» Your task:
Each record below needs to be written out exactly as it reads.
********************
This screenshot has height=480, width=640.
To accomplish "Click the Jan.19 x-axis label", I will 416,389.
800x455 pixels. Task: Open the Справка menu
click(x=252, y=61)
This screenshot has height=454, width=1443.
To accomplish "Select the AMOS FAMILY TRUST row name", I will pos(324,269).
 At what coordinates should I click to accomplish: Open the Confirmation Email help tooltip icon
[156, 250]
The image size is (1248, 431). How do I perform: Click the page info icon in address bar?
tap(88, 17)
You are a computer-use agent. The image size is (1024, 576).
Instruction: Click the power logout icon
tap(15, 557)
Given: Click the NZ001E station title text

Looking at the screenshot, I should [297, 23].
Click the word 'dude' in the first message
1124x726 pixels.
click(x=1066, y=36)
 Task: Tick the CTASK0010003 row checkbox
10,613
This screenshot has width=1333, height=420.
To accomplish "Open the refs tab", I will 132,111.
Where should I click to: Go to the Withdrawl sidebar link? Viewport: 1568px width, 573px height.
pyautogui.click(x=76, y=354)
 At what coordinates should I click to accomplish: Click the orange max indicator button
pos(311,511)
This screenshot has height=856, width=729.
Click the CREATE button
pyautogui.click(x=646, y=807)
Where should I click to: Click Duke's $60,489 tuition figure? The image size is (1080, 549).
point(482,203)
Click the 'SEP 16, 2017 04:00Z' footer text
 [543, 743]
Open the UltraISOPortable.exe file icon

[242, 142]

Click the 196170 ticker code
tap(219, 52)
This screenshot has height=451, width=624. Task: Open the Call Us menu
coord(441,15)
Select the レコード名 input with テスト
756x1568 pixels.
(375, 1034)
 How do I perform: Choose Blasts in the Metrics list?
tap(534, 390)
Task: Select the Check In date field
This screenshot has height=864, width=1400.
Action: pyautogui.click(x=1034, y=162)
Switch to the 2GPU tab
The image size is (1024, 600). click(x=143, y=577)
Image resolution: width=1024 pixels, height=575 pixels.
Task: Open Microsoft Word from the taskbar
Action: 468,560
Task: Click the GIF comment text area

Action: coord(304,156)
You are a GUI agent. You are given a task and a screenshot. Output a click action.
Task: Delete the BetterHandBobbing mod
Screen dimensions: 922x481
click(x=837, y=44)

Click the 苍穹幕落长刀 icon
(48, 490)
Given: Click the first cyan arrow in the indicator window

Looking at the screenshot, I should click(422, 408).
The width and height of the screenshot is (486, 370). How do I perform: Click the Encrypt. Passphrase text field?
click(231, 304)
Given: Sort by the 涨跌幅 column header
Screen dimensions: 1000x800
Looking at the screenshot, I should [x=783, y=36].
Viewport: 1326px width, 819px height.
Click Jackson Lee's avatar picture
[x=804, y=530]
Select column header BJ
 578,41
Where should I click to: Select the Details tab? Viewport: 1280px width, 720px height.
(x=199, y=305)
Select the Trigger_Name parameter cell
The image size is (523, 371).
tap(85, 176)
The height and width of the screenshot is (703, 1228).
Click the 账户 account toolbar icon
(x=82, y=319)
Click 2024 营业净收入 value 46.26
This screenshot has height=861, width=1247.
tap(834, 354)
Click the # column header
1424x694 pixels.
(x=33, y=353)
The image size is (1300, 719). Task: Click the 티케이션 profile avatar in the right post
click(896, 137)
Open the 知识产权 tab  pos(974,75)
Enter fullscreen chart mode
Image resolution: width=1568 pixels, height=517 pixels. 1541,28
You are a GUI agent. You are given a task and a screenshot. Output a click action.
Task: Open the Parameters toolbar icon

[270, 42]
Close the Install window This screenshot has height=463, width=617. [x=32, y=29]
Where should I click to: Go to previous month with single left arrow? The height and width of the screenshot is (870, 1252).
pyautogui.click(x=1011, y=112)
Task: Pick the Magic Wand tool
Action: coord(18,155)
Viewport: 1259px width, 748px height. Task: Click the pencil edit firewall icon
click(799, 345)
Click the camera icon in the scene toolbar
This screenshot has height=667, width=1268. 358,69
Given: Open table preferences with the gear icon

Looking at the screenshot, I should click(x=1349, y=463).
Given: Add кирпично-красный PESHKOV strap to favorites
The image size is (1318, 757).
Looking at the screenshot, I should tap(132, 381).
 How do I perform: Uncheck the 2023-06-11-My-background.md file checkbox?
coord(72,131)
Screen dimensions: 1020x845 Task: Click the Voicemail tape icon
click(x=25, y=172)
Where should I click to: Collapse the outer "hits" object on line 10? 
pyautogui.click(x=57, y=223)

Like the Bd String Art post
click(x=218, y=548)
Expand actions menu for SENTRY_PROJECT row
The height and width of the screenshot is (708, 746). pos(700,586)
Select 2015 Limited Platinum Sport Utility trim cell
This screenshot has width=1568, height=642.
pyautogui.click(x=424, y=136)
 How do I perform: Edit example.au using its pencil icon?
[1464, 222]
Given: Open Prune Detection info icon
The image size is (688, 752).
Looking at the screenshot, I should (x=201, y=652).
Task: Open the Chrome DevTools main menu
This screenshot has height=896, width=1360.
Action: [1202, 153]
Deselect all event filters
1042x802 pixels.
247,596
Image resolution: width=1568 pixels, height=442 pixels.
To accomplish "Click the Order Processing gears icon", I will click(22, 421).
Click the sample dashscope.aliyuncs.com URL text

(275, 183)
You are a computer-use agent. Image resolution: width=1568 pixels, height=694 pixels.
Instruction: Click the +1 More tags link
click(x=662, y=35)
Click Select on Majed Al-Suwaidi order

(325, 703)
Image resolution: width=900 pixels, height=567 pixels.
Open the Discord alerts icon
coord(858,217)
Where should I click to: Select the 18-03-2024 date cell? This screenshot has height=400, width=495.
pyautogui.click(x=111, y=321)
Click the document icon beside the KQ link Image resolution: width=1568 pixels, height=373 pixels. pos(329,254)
********************
» Exercise result:
This screenshot has height=480, width=640.
To accomplish "Click the Jan.19 x-axis label", I will 416,389.
800x455 pixels. Task: Open the Справка menu
click(x=252, y=61)
This screenshot has height=454, width=1443.
To accomplish "Select the AMOS FAMILY TRUST row name", I will pos(324,269).
 At what coordinates should I click to accomplish: Open the Confirmation Email help tooltip icon
[156, 250]
The image size is (1248, 431). How do I perform: Click the page info icon in address bar?
tap(88, 17)
You are a computer-use agent. The image size is (1024, 576).
Instruction: Click the power logout icon
tap(15, 557)
Given: Click the NZ001E station title text

Looking at the screenshot, I should [297, 23].
Click the word 'dude' in the first message
1124x726 pixels.
click(x=1066, y=36)
 Task: Tick the CTASK0010003 row checkbox
10,613
This screenshot has width=1333, height=420.
To accomplish "Open the refs tab", I will 132,111.
Where should I click to: Go to the Withdrawl sidebar link? Viewport: 1568px width, 573px height.
pyautogui.click(x=76, y=354)
 At what coordinates should I click to accomplish: Click the orange max indicator button
pos(311,511)
This screenshot has height=856, width=729.
Click the CREATE button
pyautogui.click(x=646, y=807)
Where should I click to: Click Duke's $60,489 tuition figure? The image size is (1080, 549).
point(482,203)
Click the 'SEP 16, 2017 04:00Z' footer text
 [543, 743]
Open the UltraISOPortable.exe file icon

[242, 142]

Click the 196170 ticker code
tap(219, 52)
This screenshot has height=451, width=624. Task: Open the Call Us menu
coord(441,15)
Select the レコード名 input with テスト
756x1568 pixels.
(375, 1034)
 How do I perform: Choose Blasts in the Metrics list?
tap(534, 390)
Task: Select the Check In date field
This screenshot has height=864, width=1400.
Action: pyautogui.click(x=1034, y=162)
Switch to the 2GPU tab
The image size is (1024, 600). click(x=143, y=577)
Image resolution: width=1024 pixels, height=575 pixels.
Task: Open Microsoft Word from the taskbar
Action: 468,560
Task: Click the GIF comment text area

Action: coord(304,156)
You are a GUI agent. You are given a task and a screenshot. Output a click action.
Task: Delete the BetterHandBobbing mod
Screen dimensions: 922x481
click(x=837, y=44)

Click the 苍穹幕落长刀 icon
(48, 490)
Given: Click the first cyan arrow in the indicator window

Looking at the screenshot, I should click(422, 408).
The width and height of the screenshot is (486, 370). How do I perform: Click the Encrypt. Passphrase text field?
click(231, 304)
Given: Sort by the 涨跌幅 column header
Screen dimensions: 1000x800
Looking at the screenshot, I should [x=783, y=36].
Viewport: 1326px width, 819px height.
Click Jackson Lee's avatar picture
[x=804, y=530]
Select column header BJ
 578,41
Where should I click to: Select the Details tab? Viewport: 1280px width, 720px height.
(x=199, y=305)
Select the Trigger_Name parameter cell
The image size is (523, 371).
tap(85, 176)
The height and width of the screenshot is (703, 1228).
Click the 账户 account toolbar icon
(x=82, y=319)
Click 2024 营业净收入 value 46.26
This screenshot has height=861, width=1247.
tap(834, 354)
Click the # column header
1424x694 pixels.
(x=33, y=353)
The image size is (1300, 719). Task: Click the 티케이션 profile avatar in the right post
click(896, 137)
Open the 知识产权 tab  pos(974,75)
Enter fullscreen chart mode
Image resolution: width=1568 pixels, height=517 pixels. 1541,28
You are a GUI agent. You are given a task and a screenshot. Output a click action.
Task: Open the Parameters toolbar icon

[270, 42]
Close the Install window This screenshot has height=463, width=617. [x=32, y=29]
Where should I click to: Go to previous month with single left arrow? The height and width of the screenshot is (870, 1252).
pyautogui.click(x=1011, y=112)
Task: Pick the Magic Wand tool
Action: coord(18,155)
Viewport: 1259px width, 748px height. Task: Click the pencil edit firewall icon
click(799, 345)
Click the camera icon in the scene toolbar
This screenshot has height=667, width=1268. 358,69
Given: Open table preferences with the gear icon

Looking at the screenshot, I should click(x=1349, y=463).
Given: Add кирпично-красный PESHKOV strap to favorites
The image size is (1318, 757).
Looking at the screenshot, I should tap(132, 381).
 How do I perform: Uncheck the 2023-06-11-My-background.md file checkbox?
coord(72,131)
Screen dimensions: 1020x845 Task: Click the Voicemail tape icon
click(x=25, y=172)
Where should I click to: Collapse the outer "hits" object on line 10? 
pyautogui.click(x=57, y=223)

Like the Bd String Art post
click(x=218, y=548)
Expand actions menu for SENTRY_PROJECT row
The height and width of the screenshot is (708, 746). pos(700,586)
Select 2015 Limited Platinum Sport Utility trim cell
This screenshot has width=1568, height=642.
pyautogui.click(x=424, y=136)
 How do I perform: Edit example.au using its pencil icon?
[1464, 222]
Given: Open Prune Detection info icon
The image size is (688, 752).
Looking at the screenshot, I should (x=201, y=652).
Task: Open the Chrome DevTools main menu
This screenshot has height=896, width=1360.
Action: [1202, 153]
Deselect all event filters
1042x802 pixels.
247,596
Image resolution: width=1568 pixels, height=442 pixels.
To accomplish "Click the Order Processing gears icon", I will click(22, 421).
Click the sample dashscope.aliyuncs.com URL text

(275, 183)
You are a computer-use agent. Image resolution: width=1568 pixels, height=694 pixels.
Instruction: Click the +1 More tags link
click(x=662, y=35)
Click Select on Majed Al-Suwaidi order

(325, 703)
Image resolution: width=900 pixels, height=567 pixels.
Open the Discord alerts icon
coord(858,217)
Where should I click to: Select the 18-03-2024 date cell? This screenshot has height=400, width=495.
pyautogui.click(x=111, y=321)
Click the document icon beside the KQ link Image resolution: width=1568 pixels, height=373 pixels. pos(329,254)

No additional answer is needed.